La Unidad de Inteligencia Financiera ordenó el bloqueo de las cuentas bancarias del contralmirante Víctor Manuel Ozuna Díaz, quien encabezó la Dirección General de Fomento entre 2022 y 2024

La Unidad de Inteligencia Financiera (UIF) ordenó el bloqueo de las cuentas bancarias del contralmirante Víctor Manuel Ozuna Díaz, quien encabezó la Dirección General de Fomento y Administración Portuaria de la Secretaría de Marina (Semar) entre 2022 y 2024. De acuerdo con registros judiciales, la medida quedó establecida mediante un acuerdo relacionado con sospechas sobre el posible manejo de recursos de origen ilícito.

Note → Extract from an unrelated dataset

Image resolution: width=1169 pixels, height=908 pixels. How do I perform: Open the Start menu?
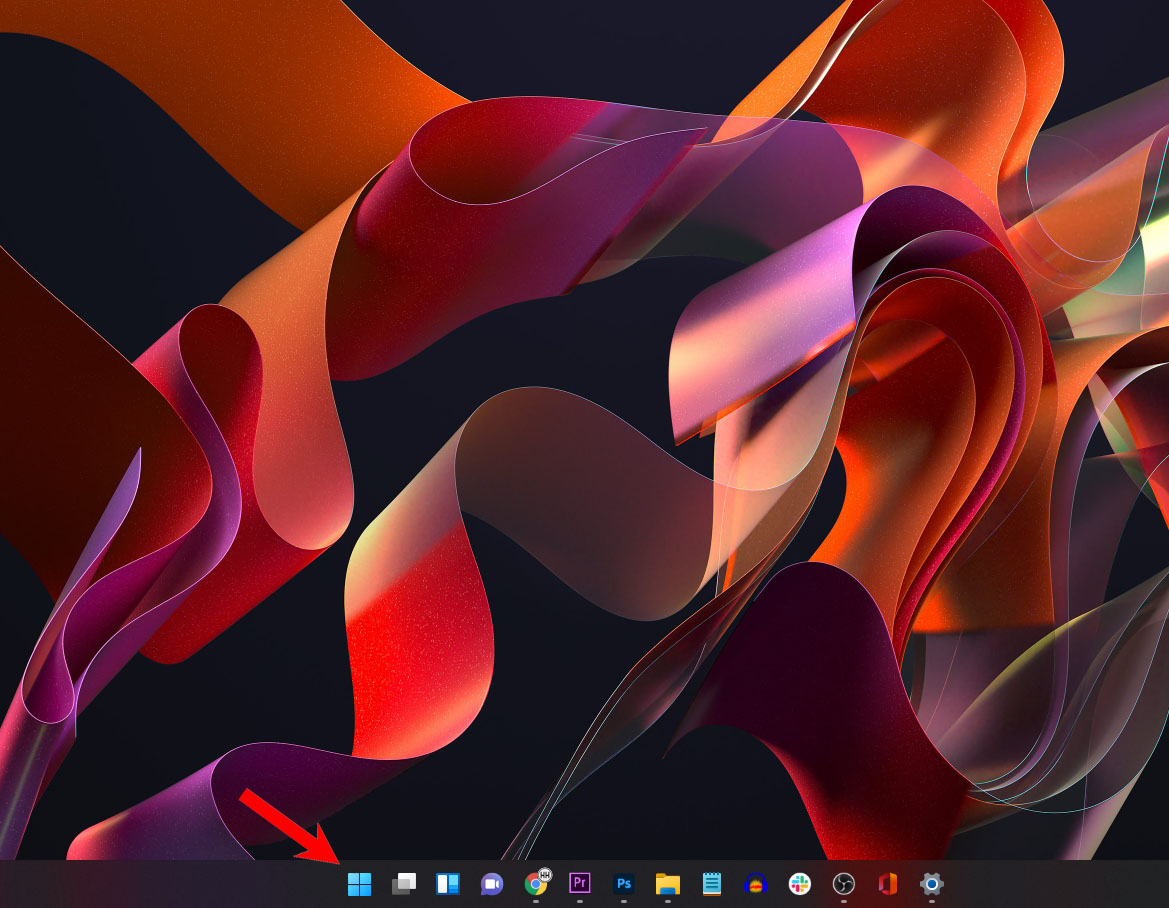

Durante su gestión, Ozuna Díaz tuvo bajo su responsabilidad la supervisión de las Administradoras del Sistema Portuario Nacional (Asipona), encargadas de la operación de los principales puertos del país. También coordinó la administración y control de diversos puertos que permanecen bajo la responsabilidad directa de la Secretaría de Marina tras el traslado de esas funciones desde la Secretaría de Infraestructura, Comunicaciones y Transportes en 2021.
Hasta el momento, el exfuncionario no ha sido señalado públicamente por la comisión de algún delito. Los bloqueos de cuentas realizados por la UIF forman parte de procedimientos administrativos y no representan una acusación penal ni implican automáticamente el inicio de un proceso por operaciones con recursos de procedencia ilícita.

El pasado 1 de julio, Víctor Manuel Ozuna promovió un juicio de amparo para solicitar que se levantara la inmovilización de sus cuentas bancarias y se le permitiera disponer nuevamente de sus recursos. En su demanda pidió que la UIF, por conducto de la Comisión Nacional Bancaria y de Valores, dejara sin efectos la orden de congelamiento mientras se resolvía el procedimiento.
La jueza titular del Juzgado Tercero de Distrito en Materia Administrativa, admitió la demanda de amparo. Sin embargo, la suspensión provisional solicitada aparentemente fue negada.
El recurso también impugna la constitucionalidad del artículo 116 Bis Dos de la Ley de Instituciones de Crédito, que establece un plazo de cinco días hábiles para que las personas incluidas en la lista de bloqueados presenten su defensa ante la UIF.